The hosts’ love of true crime started with the gateway drug of fictionalized “Law and Order” plots ripped from real-world mayhem, and for Adsit specifically, something her father once told her. “We were driving past a dumpster one day when I was a teenager, and my dad, very nonchalantly, pointed at it and said, ‘I had a friend who was dumped there,’” she said. “That’s my earliest memory with ‘true crime.’”

Both said they graduated to shows like “Dateline” and then into the sprawling world of true crime podcasts like “Crime Junkie” and “Morbid,” which inspired their own. 

It isn’t for everyone, but for Geary, exploring a criminal mind is like visiting a foreign land. “It’s always trying to fathom how folks end up breaking the law to that extent,” she said. “Like, how do you kill someone?”  

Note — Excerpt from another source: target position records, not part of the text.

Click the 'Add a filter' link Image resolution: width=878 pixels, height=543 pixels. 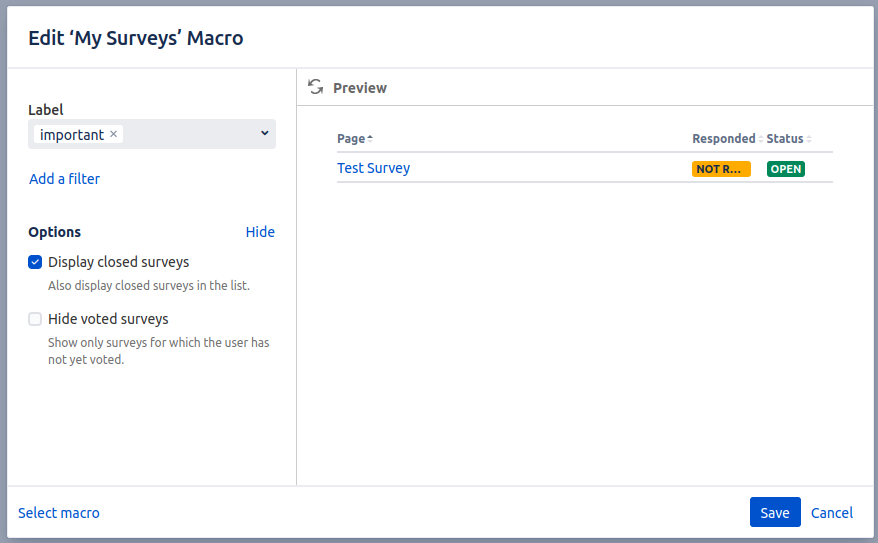[64, 179]
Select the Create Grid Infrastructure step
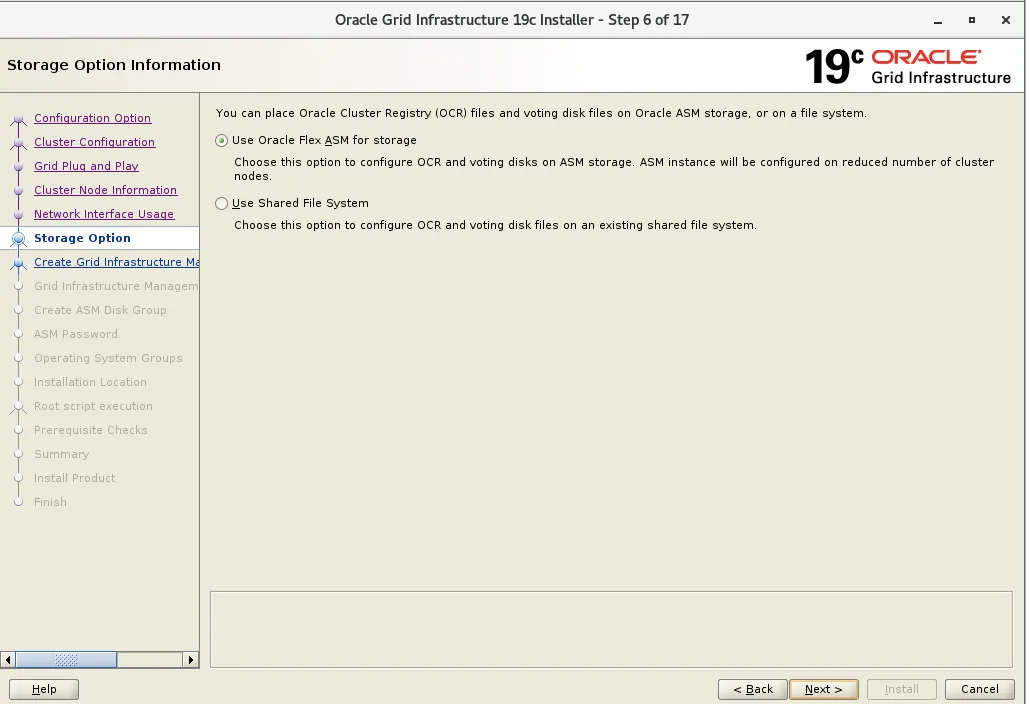The width and height of the screenshot is (1026, 704). [x=115, y=262]
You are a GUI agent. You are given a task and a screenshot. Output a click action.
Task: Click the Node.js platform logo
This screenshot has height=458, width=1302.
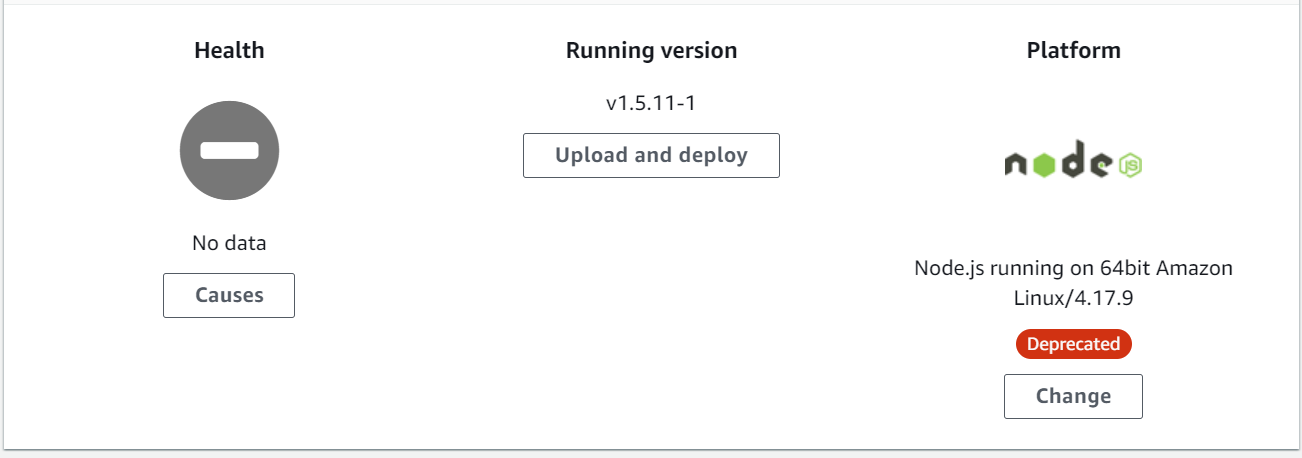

True crime can be empowering, Adsit said, a way to deal with the all-too-real anxiety many young women feel walking home at night. “Initially, it became a way to feel like I was protecting myself, to have more information and learn how other victims ended up in their positions,” she said.

Recorded mostly in Geary’s basement, along with some interviews over Zoom, it has a lo-fi, DIY aura. But with an upgrade in recording equipment and the addition of a few meal kit delivery ads, the podcast would sound indistinguishable from a professional show. The hosts are confident, chatty speakers inviting you to listen in on their conversation, as they trade off describing gory details. To newcomers, the disparity between the blood-soaked subject matter and the sunny disposition can be jarring, but that’s one of the hallmarks of the genre.

While both hosts align on the right, politically, they say the podcast is “political, but not partisan,” and you can’t tell from listening where their sympathies lie — other than with the victims of the crimes they discuss.

And neither worries about running out of material for the show.

“No,” Adsit said, laughing. “First of all, at this rate, politicians are committing crimes monthly. So, we’ve got plenty to talk about.”

The pair also interprets the “in Congress” part of their name very broadly, Geary added. Just about any crime involving a politician will do, whether they were the victim, culprit or just someone tangentially connected to the case, like when then-Mayor Dianne Feinstein revealed too much about an at-large serial killer terrorizing San Francisco in the 1980s.

They’ve had two members of Congress on as guests so far: Adsit’s boss, Buddy Carter, discussed a 1909 murder in Savannah, Ga. And an upcoming episode will feature Rep. Tim Burchett, R-Tenn. — himself a “true crime aficionado,” per Adsit. So far, they’ve relied on personal connections to book members, but hope to get Democrats on the show soon. Still, they recognize it’ll take some convincing.

“It’s a weird interview,” said Adsit. “I never thought in my life I would be saying ‘double nipple’ to a member of Congress, and yet we had a conversation about it.”

“Yeah, the press corps is usually not asking them what their death row meal would be, or if they believe in ghosts,” Geary added. “We want this to be a must-do podcast in D.C. for politicians.”

Each episode is the product of about 15 hours of research, which means “a lot of Saturdays in the library,” according to Geary. So far, the show averages around 150 downloads per episode, but they expect to pick up more “crimestituents” as more big political names drop in.

For now, the pair covers closed cases, but they aim to one day help solve open crimes. “The ultimate ‘Crime in Congress’ podcast episode is going to be, we get connected with a member, and they connect us with their local police department to elevate a cold case that hasn’t gotten any national attention,” said Adsit.

And they plan on tackling more recent incidents — like the Jan. 6, 2021, attack on the Capitol — in due time, once the trials end and dust clears. “It’s on the list,” Adsit said. “And it will be multiple episodes.”

The show is a passion project, but their hopes go beyond that. “We would both be excited if this became a full-time endeavor,” Adsit said, noting that they already have merchandise in the works, like the blood-stained gavel from their logo.